(begin)

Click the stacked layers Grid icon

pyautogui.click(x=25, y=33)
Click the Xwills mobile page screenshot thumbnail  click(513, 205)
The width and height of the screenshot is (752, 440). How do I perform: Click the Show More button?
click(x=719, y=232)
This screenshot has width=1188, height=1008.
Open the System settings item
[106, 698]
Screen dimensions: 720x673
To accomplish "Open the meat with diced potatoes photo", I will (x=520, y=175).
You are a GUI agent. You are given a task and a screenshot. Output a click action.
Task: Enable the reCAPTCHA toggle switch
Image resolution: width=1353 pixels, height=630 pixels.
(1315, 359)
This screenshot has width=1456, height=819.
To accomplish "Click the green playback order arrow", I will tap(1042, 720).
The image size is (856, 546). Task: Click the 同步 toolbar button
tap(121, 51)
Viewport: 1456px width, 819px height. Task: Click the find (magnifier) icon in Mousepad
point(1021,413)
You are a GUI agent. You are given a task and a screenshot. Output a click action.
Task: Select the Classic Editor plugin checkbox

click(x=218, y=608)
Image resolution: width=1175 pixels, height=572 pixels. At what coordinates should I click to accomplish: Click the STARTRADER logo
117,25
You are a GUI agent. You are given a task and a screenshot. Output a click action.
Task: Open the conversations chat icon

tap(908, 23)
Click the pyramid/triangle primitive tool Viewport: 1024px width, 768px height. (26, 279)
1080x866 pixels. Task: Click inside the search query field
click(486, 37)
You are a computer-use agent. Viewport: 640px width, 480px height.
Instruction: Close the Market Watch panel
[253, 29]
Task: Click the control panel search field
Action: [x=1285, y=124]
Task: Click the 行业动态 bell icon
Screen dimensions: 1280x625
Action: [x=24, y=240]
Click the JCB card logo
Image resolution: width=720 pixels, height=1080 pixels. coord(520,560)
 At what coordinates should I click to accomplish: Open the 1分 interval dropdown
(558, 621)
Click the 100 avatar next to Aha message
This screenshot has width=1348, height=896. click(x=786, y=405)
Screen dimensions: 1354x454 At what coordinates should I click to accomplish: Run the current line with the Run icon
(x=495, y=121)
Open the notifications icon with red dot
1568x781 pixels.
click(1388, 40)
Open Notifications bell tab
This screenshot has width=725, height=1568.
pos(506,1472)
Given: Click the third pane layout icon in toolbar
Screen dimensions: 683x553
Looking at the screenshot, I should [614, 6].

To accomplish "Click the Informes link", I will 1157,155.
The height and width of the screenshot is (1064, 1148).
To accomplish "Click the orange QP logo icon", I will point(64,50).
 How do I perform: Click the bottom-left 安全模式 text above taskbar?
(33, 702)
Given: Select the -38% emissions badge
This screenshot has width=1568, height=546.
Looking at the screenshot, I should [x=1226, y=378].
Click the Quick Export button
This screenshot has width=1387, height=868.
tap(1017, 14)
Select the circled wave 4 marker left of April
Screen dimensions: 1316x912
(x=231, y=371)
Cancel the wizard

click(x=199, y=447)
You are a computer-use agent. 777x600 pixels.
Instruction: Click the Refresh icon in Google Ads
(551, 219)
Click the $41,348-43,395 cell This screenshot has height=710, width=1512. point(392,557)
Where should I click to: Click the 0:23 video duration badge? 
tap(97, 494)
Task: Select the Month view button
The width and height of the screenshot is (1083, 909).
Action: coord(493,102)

(end)

_DO THIS_
Pull out the lines of the listing starting at the one that contains "Where should I" and ending with the last line of the listing, and copy them exactly.

_ANSWER_
Where should I click to: Click the 0:23 video duration badge? 
tap(97, 494)
Task: Select the Month view button
The width and height of the screenshot is (1083, 909).
Action: coord(493,102)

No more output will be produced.